Kita, sebagai muslim, mempunyai tanggungjawab moral yang teramat besar dalam menghadapi dunia modern ini. Ghobash menuntut kita untuk berpikir dan mengonfrontasi semua hal yang kita terima apa adanya. Terlampau banyak konsepsi tentang bagaimana kita didunia harus menjalani kehidupan, bagaimana harus berinteraksi dengan orang lain, bagaimana harus menghadapi masalah yang selalu ada dalam setiap persimpangan kehidupan. Ia menguraikan hal tersebut dalam kapasitasnya sebagai muslim, sebagai diplomat untuk Russia, dan sebagai seorang Ayah.

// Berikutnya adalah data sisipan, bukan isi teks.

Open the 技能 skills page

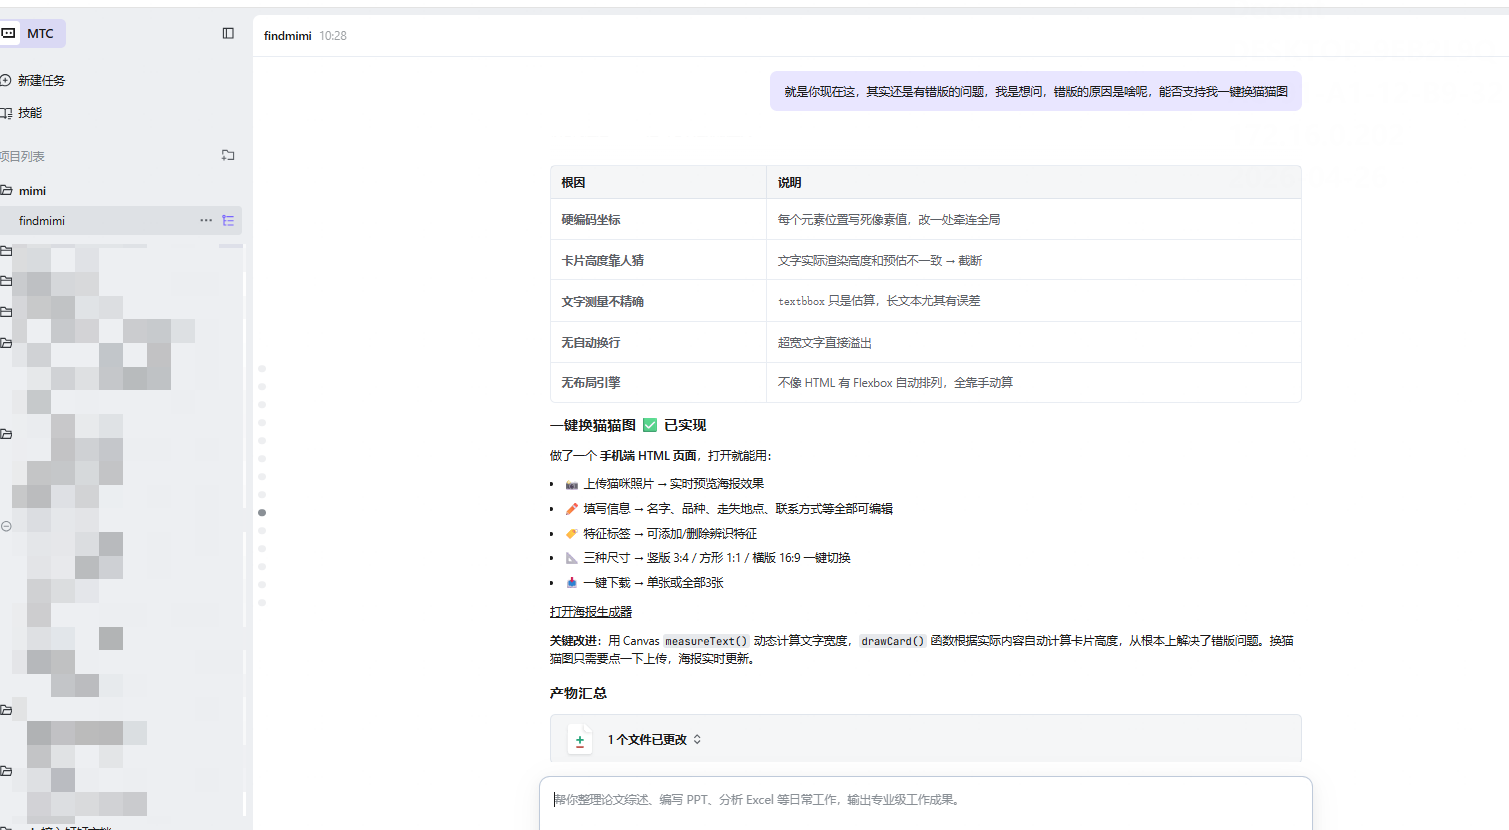tap(30, 113)
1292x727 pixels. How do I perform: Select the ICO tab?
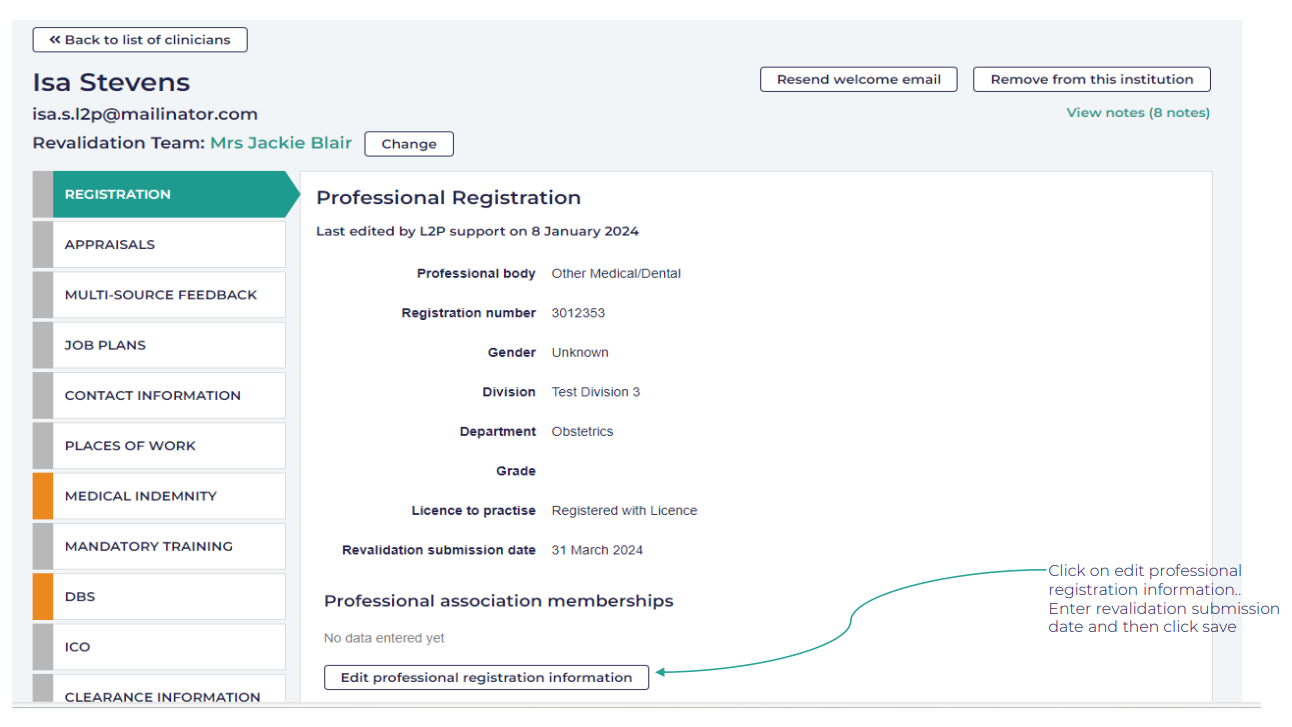[160, 647]
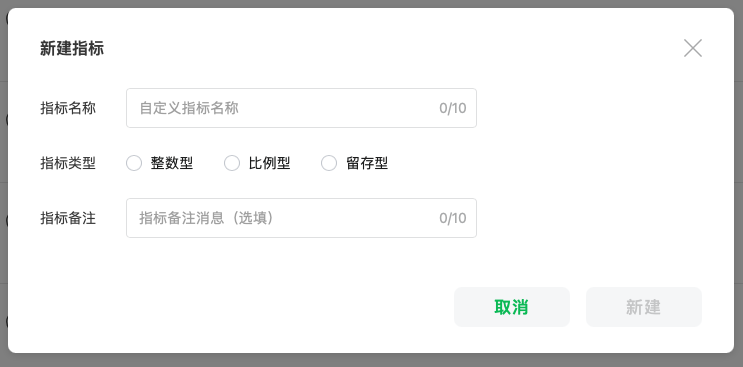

Ghobash lahir tahun 1971, lantas tak berselang berapa lama, ayahnya dibunuh dengan keji tepat 6 hari setelah hari kelahirannya pada 25 Oktober 1977. Ia, Omar Saif, berusia 6 tahun. Tahun 1977 merupakan tahun yang teramat sakral baginya. Memorinya tidak membiarkannya terhapus tanpa catatan.

 

Buku ini merupakan narasi kecil dari seorang Ayah kepada anak-anaknya. Ghobash mampu menghadirkan sosok Ayah yang mampu menciptakan imajinasi bahwa dunia di masa yang akan datang merupakan tempat yang mampu kita nikmati. Ia menghadirkan optimisme serta tantangan tersendiri bagi kita yang mempunyai identitas sebagai anak muda muslim. Mungkin dalam buku ini, ia secara spesifik menghadirkan tulisannya untuk anaknya, tapi esensi buku ini jauh melampaui batas-batas tersebut.

Aku mengambil banyak hikmah ketika membaca buku ini. Hal yang tidak terduga adalah tentang seorang wanita, ibu untuk anak-anak nanti. Ibunya Ghobash Saif mempunyai tekad dan kesabaran membesarkannya seorang diri setelah ditinggal suaminya tahun 1977. Ketika usianya 15 tahun, ia berdiskusi dengan Omar Saif tentang melanjutkan pendidikan ke Inggris. Membayangkan seorang Ibu yang mampu membesarkan seorang anak seorang diri selalu menghadirkan rasa kagum. Omar Saif beruntung mempunyai seorang Ibu yang hebat. Perempuan hebat.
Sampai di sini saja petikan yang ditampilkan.